» **Exercise input**

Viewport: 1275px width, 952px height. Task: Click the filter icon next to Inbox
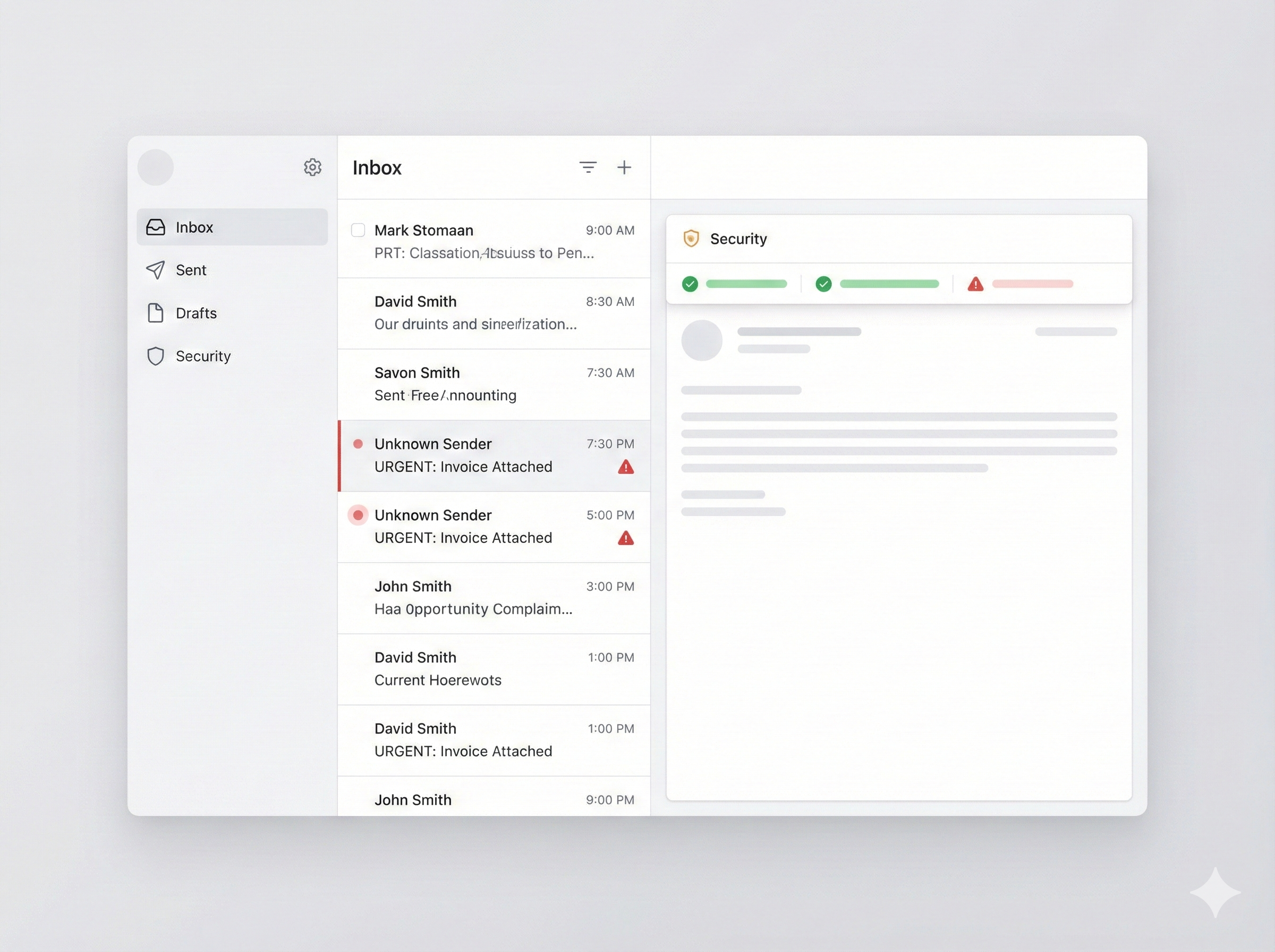coord(588,167)
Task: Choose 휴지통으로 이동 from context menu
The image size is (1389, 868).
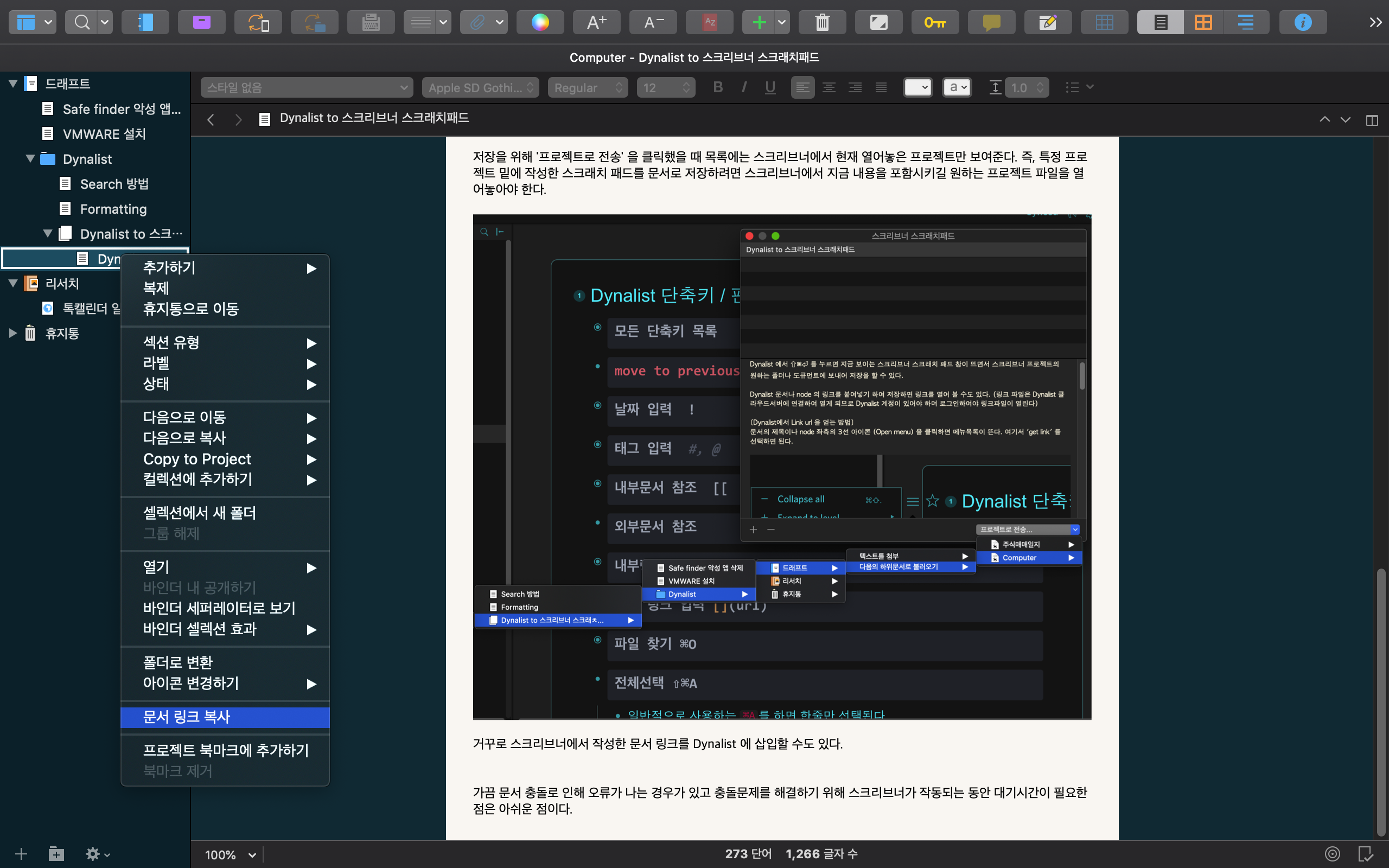Action: point(190,309)
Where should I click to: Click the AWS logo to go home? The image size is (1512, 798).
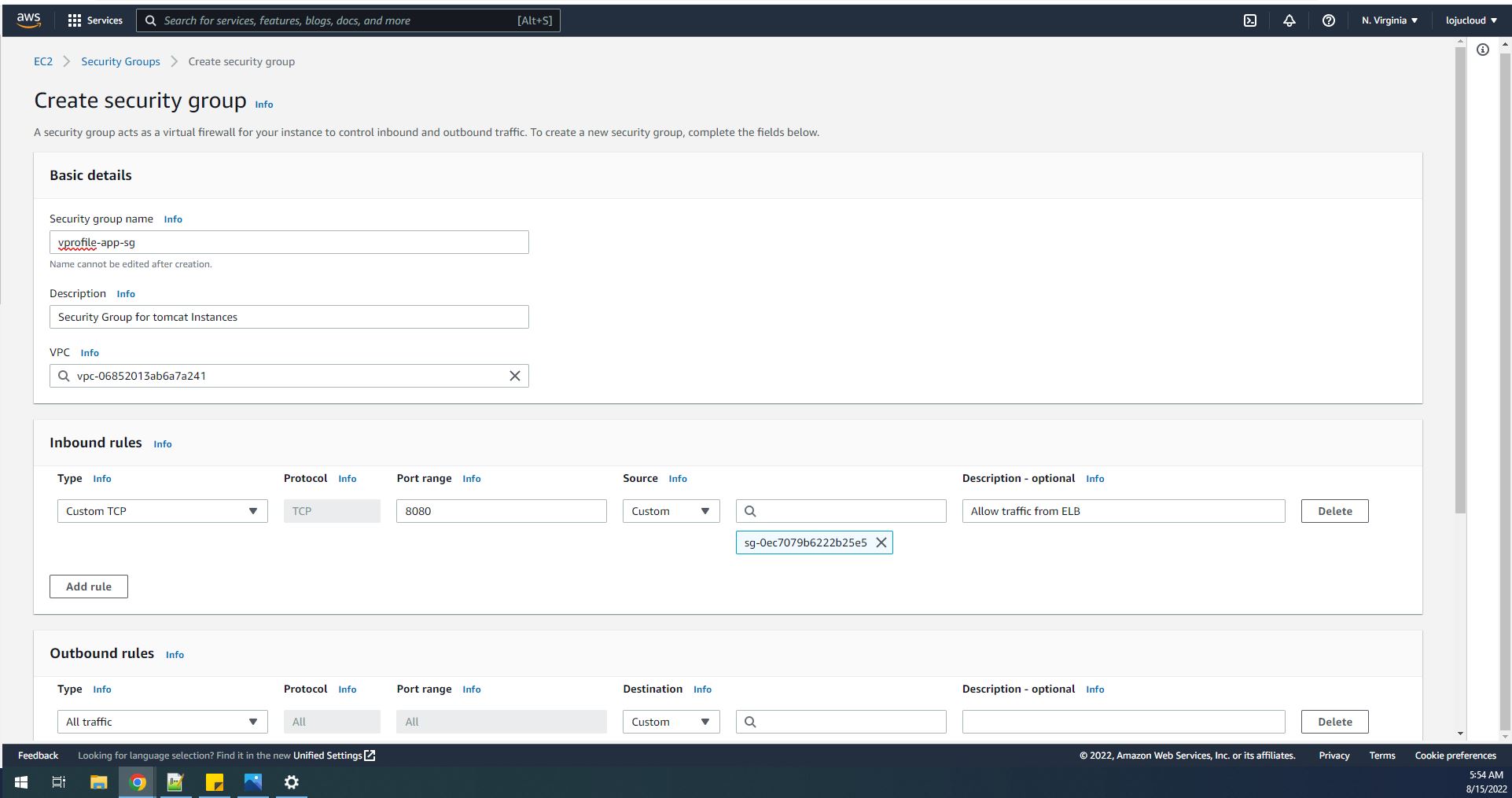pos(27,20)
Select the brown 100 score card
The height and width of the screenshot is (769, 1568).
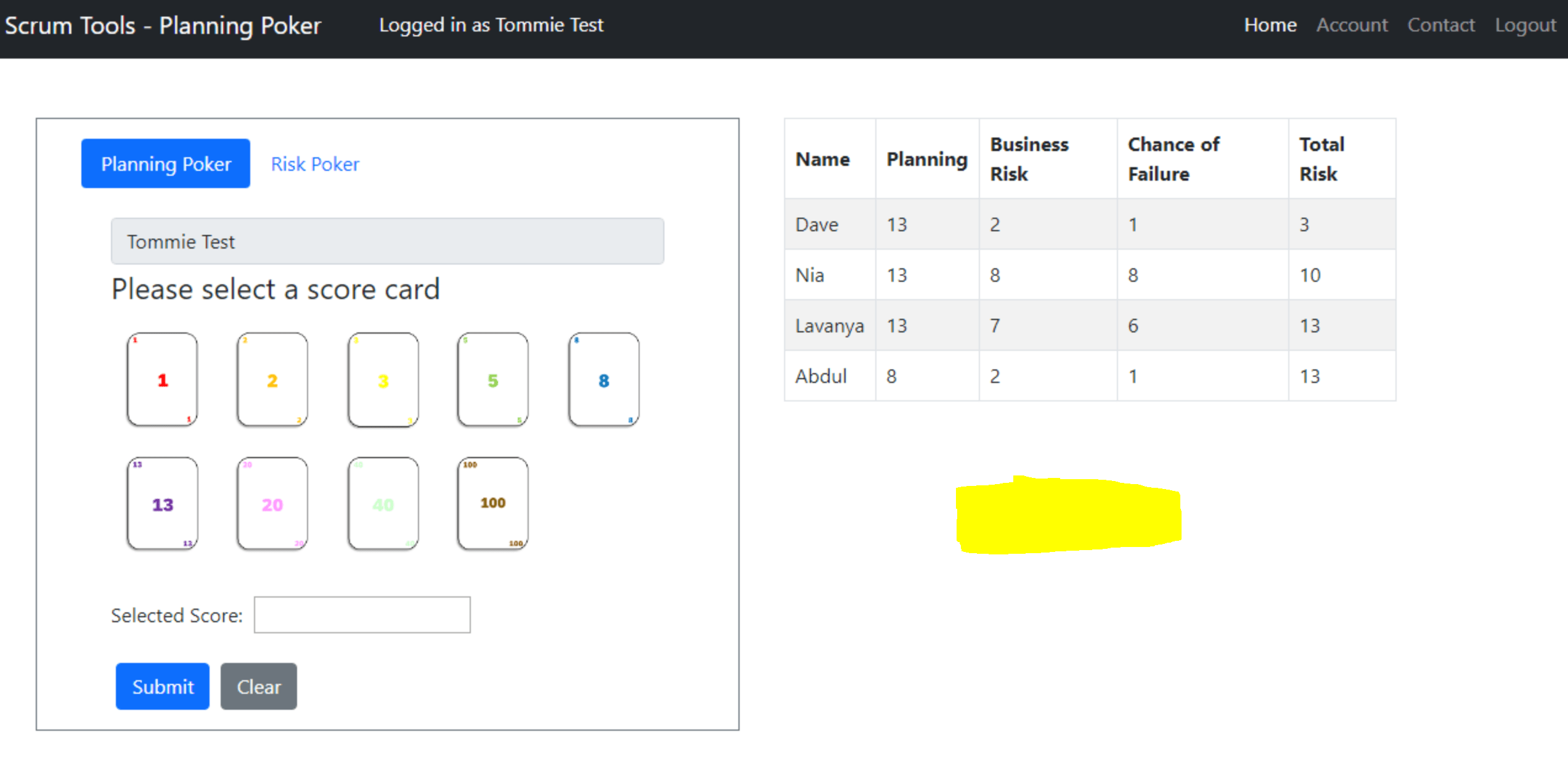pyautogui.click(x=492, y=504)
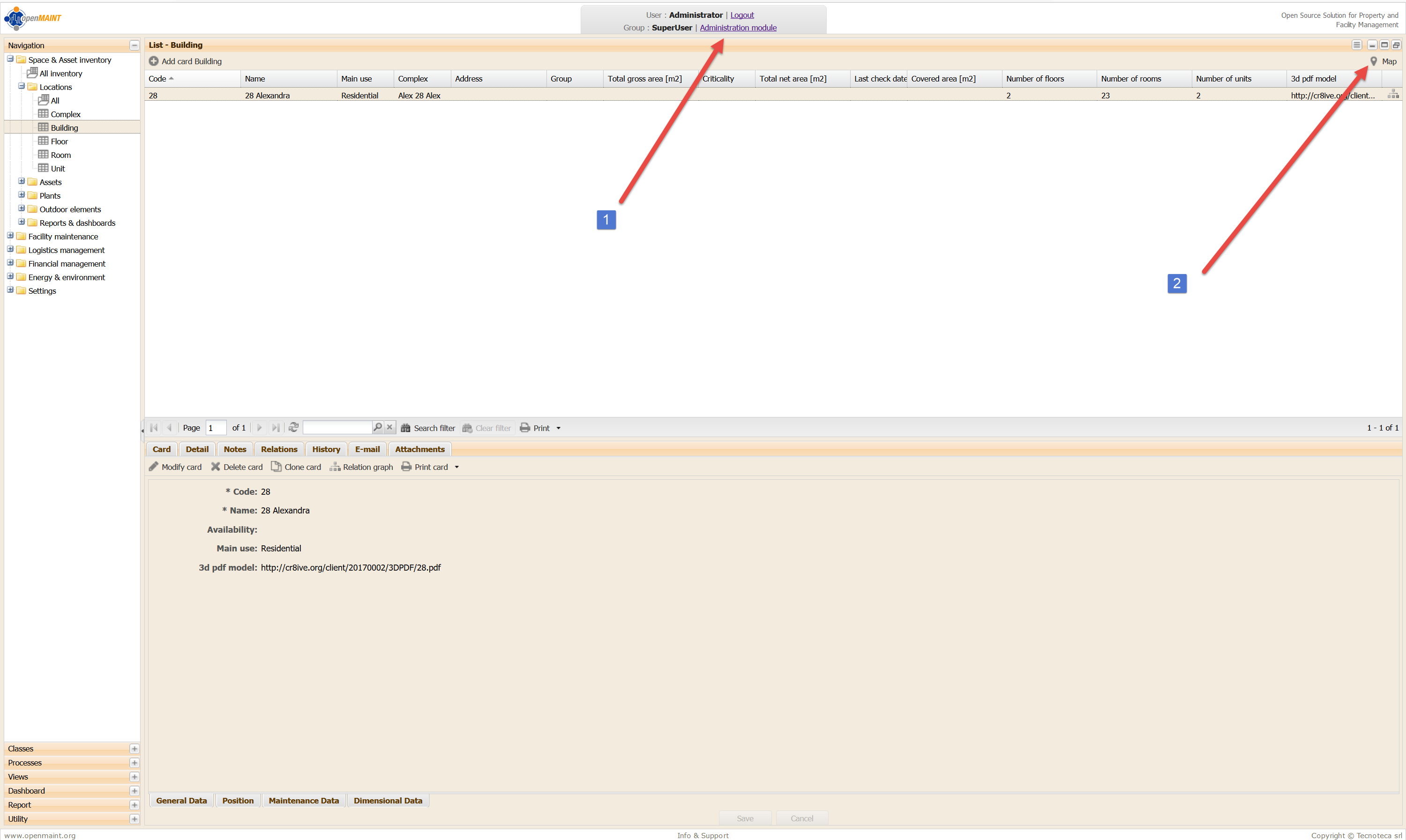Click the Modify card pencil icon

point(153,467)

» **What the exercise asks**
Only the lines from the one containing "Where should I" through the last line of the material are to be restated word for word; no picture is to be included.

» **Finished task**
Where should I click to: Click the AWS logo to go home? The image size is (1512, 798).
pos(27,20)
Select the brown 100 score card
The height and width of the screenshot is (769, 1568).
pyautogui.click(x=492, y=504)
Click the Modify card pencil icon

point(153,467)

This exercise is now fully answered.